[Opening Available data section]

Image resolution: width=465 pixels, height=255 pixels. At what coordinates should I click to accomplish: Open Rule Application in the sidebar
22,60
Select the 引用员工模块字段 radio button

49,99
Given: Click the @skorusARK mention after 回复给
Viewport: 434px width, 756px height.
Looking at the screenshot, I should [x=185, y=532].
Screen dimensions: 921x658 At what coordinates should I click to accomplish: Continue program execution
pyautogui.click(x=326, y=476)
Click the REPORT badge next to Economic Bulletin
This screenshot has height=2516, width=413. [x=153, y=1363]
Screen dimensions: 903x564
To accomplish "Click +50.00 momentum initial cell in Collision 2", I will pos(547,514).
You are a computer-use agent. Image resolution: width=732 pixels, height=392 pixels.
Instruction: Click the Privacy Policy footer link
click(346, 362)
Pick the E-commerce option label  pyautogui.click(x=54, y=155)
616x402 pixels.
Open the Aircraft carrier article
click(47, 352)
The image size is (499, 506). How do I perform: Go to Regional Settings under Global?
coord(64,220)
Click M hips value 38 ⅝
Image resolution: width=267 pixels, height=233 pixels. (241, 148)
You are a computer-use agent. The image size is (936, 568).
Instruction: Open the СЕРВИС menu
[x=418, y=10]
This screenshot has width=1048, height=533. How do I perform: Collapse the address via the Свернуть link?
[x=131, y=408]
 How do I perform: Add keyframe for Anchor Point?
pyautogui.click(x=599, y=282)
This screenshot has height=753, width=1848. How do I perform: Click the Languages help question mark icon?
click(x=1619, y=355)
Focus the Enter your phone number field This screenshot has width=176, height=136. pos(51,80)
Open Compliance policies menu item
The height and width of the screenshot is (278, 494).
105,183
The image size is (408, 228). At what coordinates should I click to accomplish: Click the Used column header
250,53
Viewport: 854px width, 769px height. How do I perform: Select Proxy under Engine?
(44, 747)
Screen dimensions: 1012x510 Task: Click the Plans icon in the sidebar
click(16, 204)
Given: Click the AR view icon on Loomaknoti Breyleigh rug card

[Closing Available data section]

* [Problem to solve]
The answer should be a single number: how many lines in the entries contain "computer".

* [Answer to the exercise]
2